The host while generating the packet decides the size as MTU size of the outgoing interface and sets the DF bit.

Path MTU discovery uses the Don’t Fragment (DF) bit in the IP header to dynamically discover the PMTU of a path.

The basic idea is that a source host initially assumes that the PMTU of a path is the (known) MTU of its first hop, and sends all datagrams on that path with the DF bit set. If any of the datagrams are too large to be forwarded without fragmentation by some router along the path, that router will discard them and return ICMP Destination Unreachable messages with a code meaning “fragmentation needed and DF set”. Upon receipt of such a message “Datagram Too Big” , the source host reduces its assumed PMTU for the path.

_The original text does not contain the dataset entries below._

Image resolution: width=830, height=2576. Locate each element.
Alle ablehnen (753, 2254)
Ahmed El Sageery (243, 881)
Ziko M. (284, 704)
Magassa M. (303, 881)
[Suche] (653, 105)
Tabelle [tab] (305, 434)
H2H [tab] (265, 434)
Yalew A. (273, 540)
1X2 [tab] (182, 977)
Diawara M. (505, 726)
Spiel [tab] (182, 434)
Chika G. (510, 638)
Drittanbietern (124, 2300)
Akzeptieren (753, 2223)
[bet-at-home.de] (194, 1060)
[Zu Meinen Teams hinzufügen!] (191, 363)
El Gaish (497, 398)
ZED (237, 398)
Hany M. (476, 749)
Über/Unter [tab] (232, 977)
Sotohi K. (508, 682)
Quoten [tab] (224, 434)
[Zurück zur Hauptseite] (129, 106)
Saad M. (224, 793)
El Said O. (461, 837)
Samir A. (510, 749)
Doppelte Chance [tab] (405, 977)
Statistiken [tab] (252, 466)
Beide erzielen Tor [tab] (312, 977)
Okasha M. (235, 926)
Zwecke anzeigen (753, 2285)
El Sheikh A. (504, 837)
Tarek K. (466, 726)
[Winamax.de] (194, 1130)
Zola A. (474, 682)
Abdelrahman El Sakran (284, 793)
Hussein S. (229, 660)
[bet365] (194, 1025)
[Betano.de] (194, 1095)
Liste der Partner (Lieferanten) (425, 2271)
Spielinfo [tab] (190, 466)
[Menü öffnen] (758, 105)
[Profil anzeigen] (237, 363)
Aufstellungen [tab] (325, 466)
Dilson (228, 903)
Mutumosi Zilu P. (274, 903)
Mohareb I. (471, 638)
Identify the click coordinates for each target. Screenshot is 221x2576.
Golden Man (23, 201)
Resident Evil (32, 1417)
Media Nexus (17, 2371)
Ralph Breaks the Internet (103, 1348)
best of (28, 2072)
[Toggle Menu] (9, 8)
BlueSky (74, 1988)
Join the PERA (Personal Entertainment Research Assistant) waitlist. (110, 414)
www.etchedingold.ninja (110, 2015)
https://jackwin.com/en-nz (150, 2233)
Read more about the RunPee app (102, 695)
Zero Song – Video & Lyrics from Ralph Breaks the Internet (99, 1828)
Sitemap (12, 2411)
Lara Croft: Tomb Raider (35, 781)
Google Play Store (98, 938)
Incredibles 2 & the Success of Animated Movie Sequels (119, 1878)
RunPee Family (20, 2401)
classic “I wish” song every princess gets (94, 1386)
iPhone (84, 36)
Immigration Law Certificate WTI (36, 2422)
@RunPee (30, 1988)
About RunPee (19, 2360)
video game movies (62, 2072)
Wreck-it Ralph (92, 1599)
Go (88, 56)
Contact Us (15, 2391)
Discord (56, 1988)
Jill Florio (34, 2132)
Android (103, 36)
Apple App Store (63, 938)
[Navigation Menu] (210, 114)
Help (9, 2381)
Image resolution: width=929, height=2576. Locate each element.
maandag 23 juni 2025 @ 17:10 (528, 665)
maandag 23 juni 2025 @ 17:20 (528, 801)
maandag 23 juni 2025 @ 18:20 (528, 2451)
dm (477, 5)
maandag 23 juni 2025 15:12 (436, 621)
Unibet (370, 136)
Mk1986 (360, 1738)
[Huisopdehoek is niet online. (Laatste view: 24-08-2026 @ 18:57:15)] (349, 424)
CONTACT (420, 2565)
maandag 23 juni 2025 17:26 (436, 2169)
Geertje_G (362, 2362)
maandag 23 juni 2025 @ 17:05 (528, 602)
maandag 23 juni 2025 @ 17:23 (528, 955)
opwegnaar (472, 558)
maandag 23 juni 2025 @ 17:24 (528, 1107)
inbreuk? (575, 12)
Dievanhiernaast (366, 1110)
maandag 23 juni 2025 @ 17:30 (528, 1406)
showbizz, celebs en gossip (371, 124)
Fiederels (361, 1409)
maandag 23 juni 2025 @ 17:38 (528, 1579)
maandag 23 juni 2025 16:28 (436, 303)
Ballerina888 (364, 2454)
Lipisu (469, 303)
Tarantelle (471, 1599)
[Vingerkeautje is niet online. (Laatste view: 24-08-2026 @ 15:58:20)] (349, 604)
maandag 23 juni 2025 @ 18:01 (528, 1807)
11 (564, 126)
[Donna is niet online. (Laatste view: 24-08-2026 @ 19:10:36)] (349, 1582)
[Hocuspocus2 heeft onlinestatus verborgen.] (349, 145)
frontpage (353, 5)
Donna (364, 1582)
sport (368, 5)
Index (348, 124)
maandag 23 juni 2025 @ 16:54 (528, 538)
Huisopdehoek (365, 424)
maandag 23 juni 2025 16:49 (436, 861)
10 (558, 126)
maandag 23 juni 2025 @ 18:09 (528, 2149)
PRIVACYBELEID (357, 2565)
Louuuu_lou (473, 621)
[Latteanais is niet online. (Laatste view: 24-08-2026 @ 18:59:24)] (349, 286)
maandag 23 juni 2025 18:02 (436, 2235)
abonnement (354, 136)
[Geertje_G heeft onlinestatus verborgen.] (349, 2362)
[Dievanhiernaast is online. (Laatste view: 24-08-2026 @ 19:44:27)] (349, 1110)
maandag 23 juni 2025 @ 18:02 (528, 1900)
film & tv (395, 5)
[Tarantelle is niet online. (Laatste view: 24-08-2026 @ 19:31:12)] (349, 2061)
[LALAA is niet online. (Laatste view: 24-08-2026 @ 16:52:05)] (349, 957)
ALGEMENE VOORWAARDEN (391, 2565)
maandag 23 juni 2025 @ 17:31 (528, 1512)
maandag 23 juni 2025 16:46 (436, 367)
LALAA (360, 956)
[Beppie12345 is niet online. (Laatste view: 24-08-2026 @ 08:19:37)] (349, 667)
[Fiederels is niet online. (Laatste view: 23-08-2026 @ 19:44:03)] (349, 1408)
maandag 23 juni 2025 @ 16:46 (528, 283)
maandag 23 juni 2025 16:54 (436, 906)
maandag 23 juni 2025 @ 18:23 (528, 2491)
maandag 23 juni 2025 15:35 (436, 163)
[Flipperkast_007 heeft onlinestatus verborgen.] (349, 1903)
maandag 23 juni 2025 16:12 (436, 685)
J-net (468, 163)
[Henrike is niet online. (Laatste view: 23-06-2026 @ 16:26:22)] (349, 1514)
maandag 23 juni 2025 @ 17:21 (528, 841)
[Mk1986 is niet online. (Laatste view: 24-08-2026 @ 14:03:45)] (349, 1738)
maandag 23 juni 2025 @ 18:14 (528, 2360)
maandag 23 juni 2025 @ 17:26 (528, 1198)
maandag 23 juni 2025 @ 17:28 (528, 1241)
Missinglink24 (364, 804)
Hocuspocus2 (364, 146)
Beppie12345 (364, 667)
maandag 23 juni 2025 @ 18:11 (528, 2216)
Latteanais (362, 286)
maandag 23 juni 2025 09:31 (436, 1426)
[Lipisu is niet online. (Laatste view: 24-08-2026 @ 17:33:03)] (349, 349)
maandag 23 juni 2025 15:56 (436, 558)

A host MUST never reduce its estimate of the Path MTU below 68 octets.

PMTUD is only supported by TCP and UDP. Other protocols do not support it. If PMTUD is enabled on a host, and it almost always is, all TCP/IP  or UDP packets from the host will have the DF bit set.

Today we will discuss about PMTUD with TCP:

What is MSS (Maximum Segment Size) :

  • TCP MSS is the Maximum size of TCP payload.
  • The Maximum Segment Size is the largest “chunk” of data, the TCP will send to the other end. When a connection is established , each end will announce its MSS value.
  • MSS includes TCP option. The TCP option is counted as the data that can be transported by the TCP segment. The MSS excludes IP Header and TCP Header.
  • The IP Header without Option is 20 Bytes and the TCP header without options is 20 Bytes.
  • The TCP syn packet carries the MSS option. Each side of the TCP session sends the MSS to the other.
  • The Sender host then limits the maximum TCP segment size to the MSS value.
  • As per defined RFC879 outs the MSS to 576, and hence the default  TCP MSS to 536. If PMTU is enabled, the MSS can be bigger. The initial MSS is send to the peer.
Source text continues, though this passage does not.